**Problem details:** Make an exact copy of the records below, excluding images.

**Material provided:**
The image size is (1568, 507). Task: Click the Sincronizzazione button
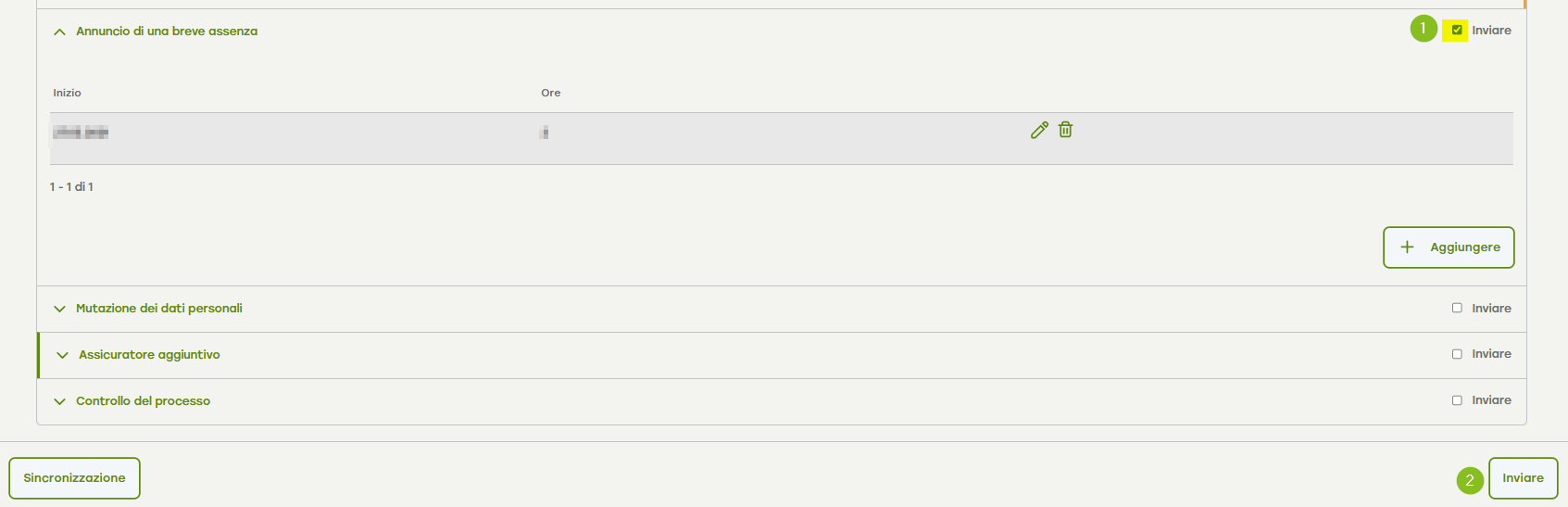pyautogui.click(x=74, y=478)
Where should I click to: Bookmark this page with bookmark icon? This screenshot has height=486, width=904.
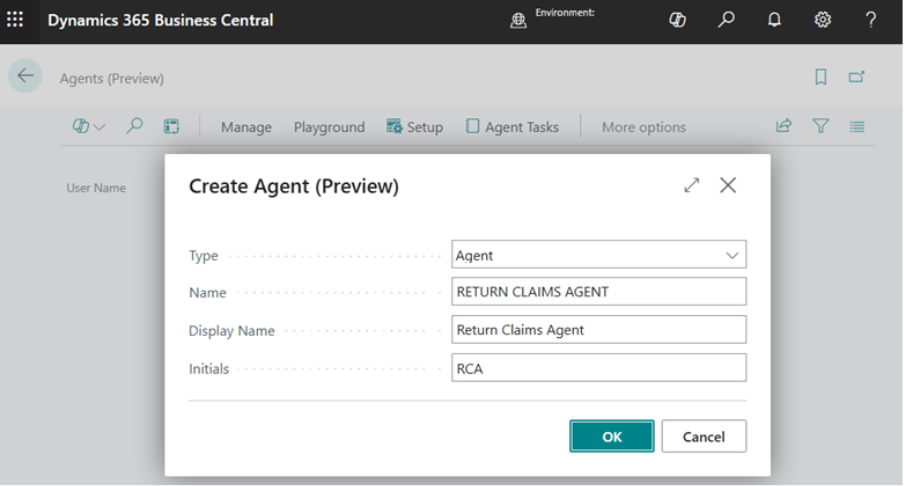coord(821,77)
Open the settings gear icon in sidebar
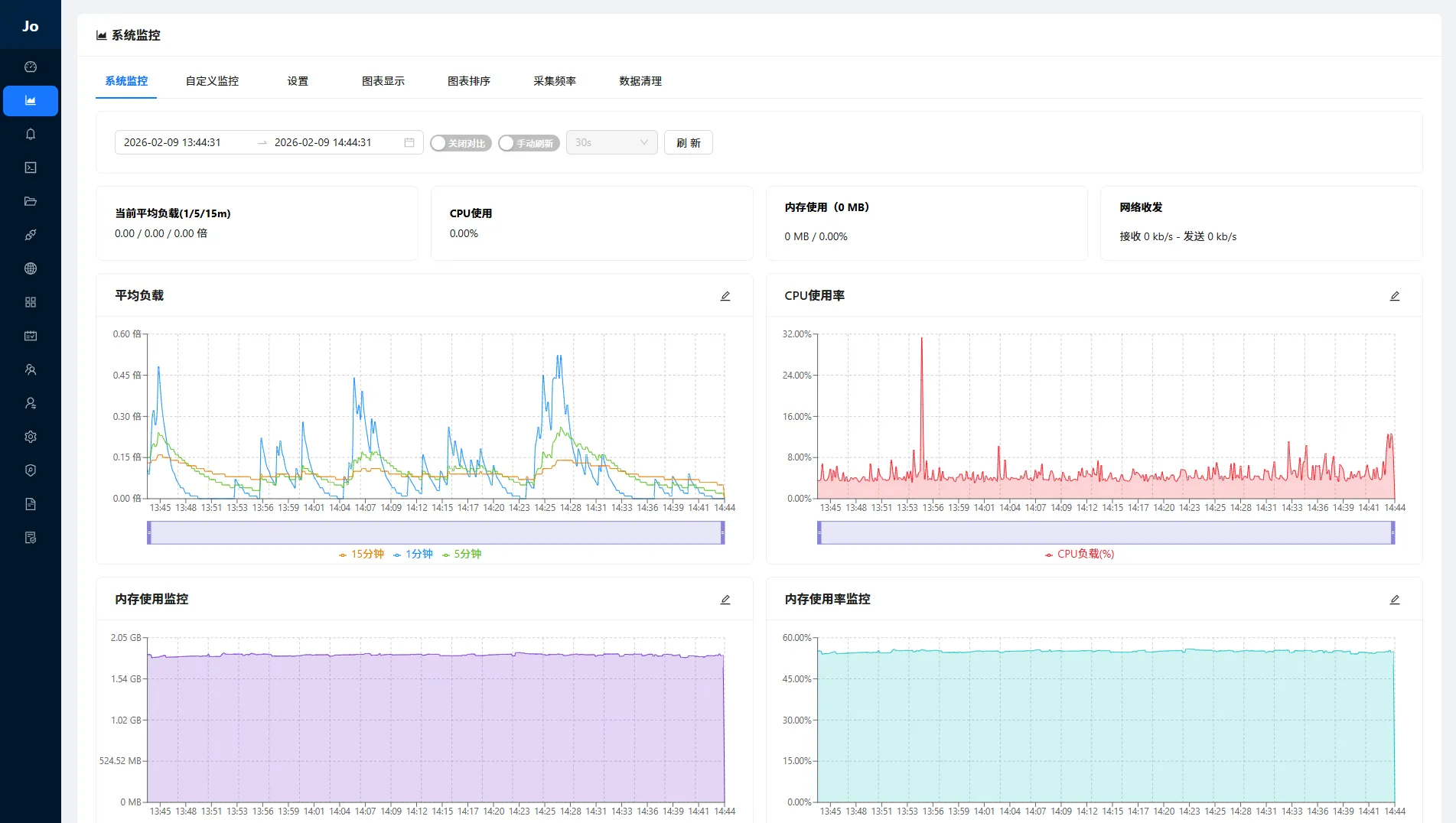1456x823 pixels. (x=31, y=437)
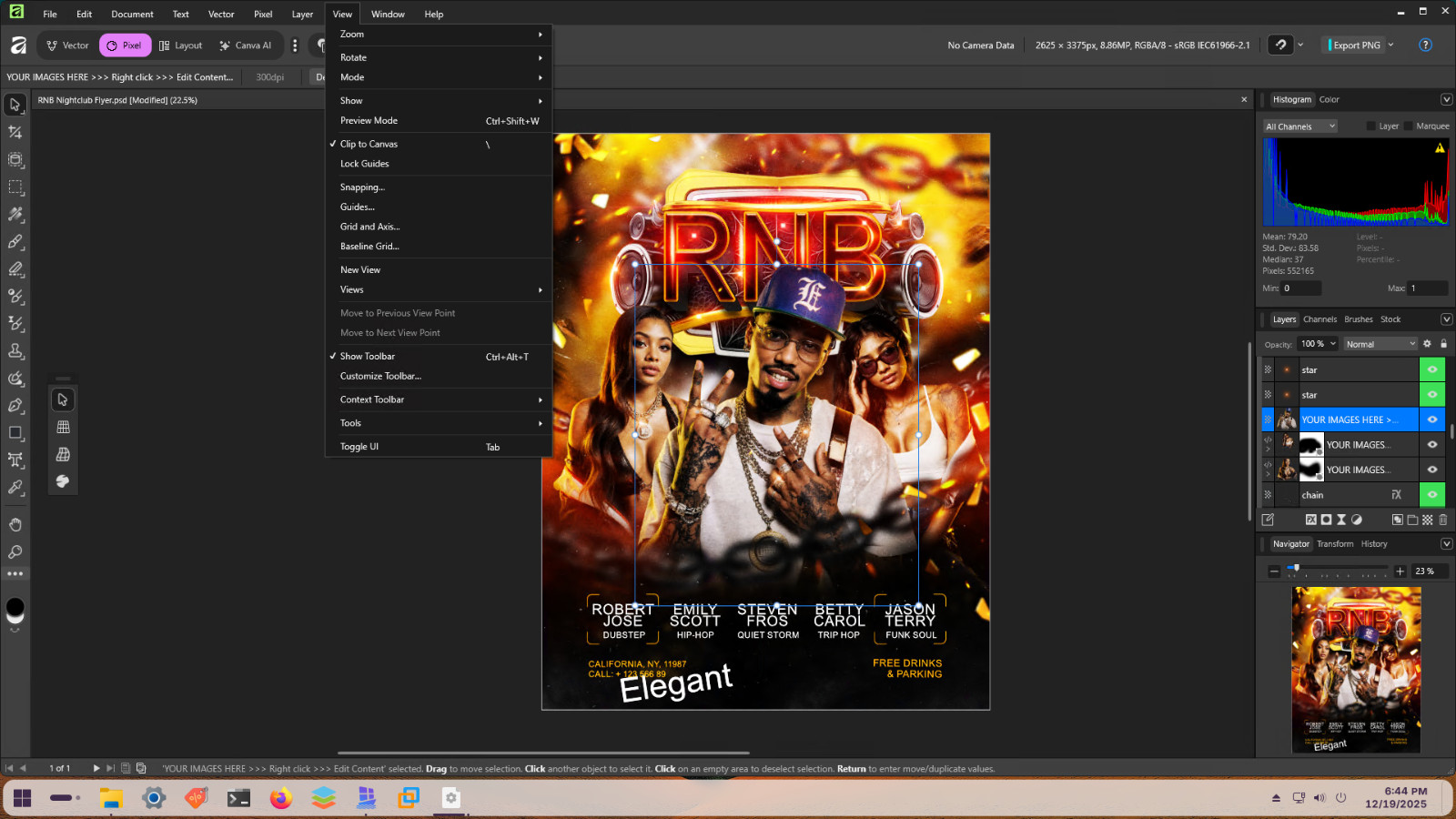Click the Export PNG button
Screen dimensions: 1456x819
click(x=1356, y=45)
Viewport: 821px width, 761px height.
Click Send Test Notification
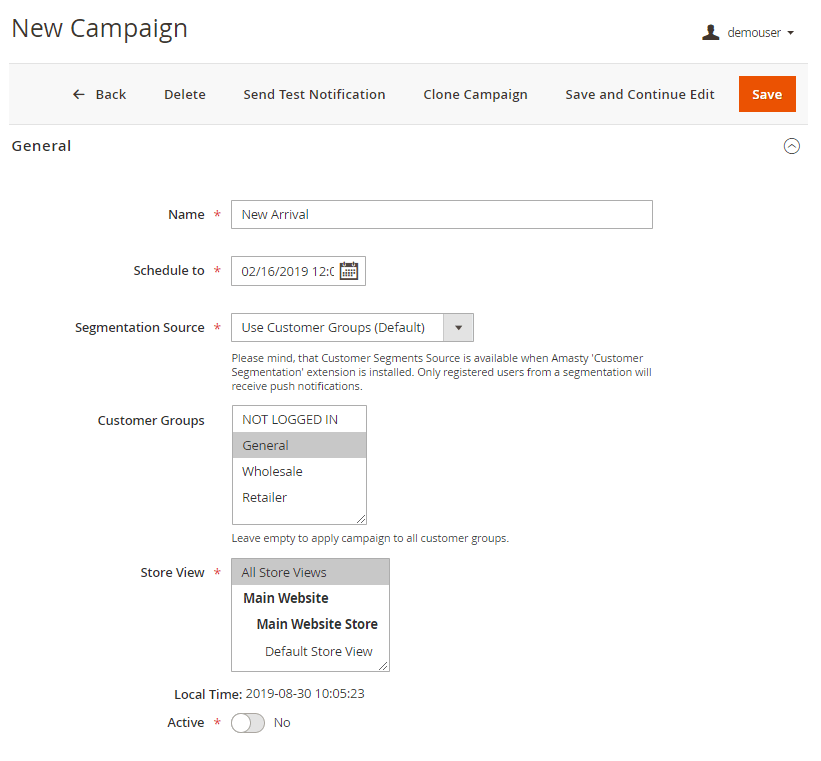point(314,94)
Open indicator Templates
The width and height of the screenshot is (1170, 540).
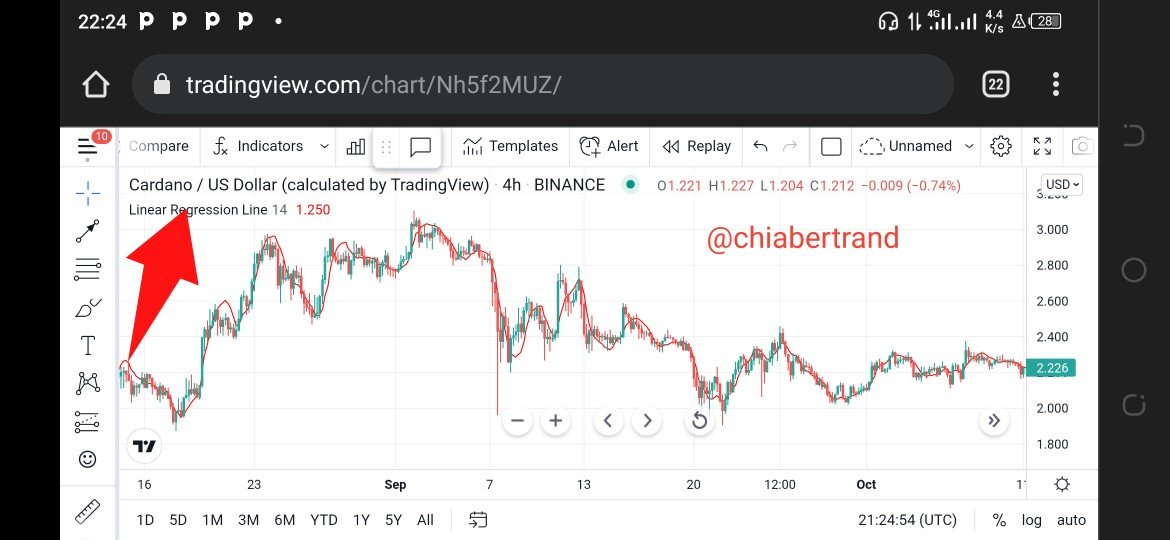tap(510, 146)
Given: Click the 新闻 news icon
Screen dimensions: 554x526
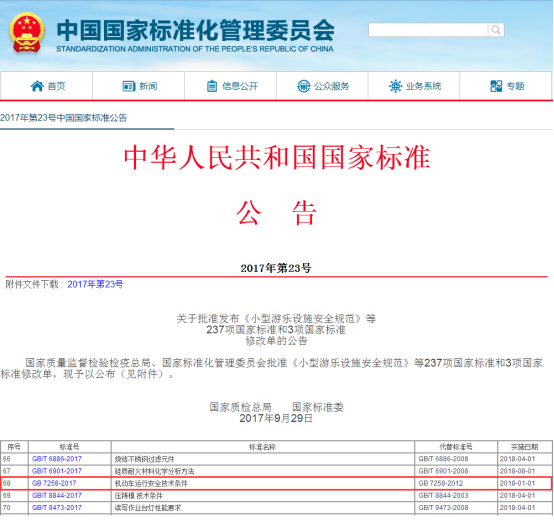Looking at the screenshot, I should [x=129, y=86].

**Response to the task:**
The image size is (1568, 507). Task: Click the Sincronizzazione button
pyautogui.click(x=74, y=478)
Where should I click to: Bookmark this page with bookmark icon? This screenshot has height=486, width=904.
coord(821,77)
Open the settings gear icon in sidebar
1456x823 pixels. (x=31, y=437)
Click the Export PNG button
Screen dimensions: 1456x819
click(x=1356, y=45)
Viewport: 821px width, 761px height.
Click Send Test Notification
point(314,94)
Open indicator Templates
The width and height of the screenshot is (1170, 540).
tap(510, 146)
Given: Click the 新闻 news icon
Screen dimensions: 554x526
Looking at the screenshot, I should [x=129, y=86].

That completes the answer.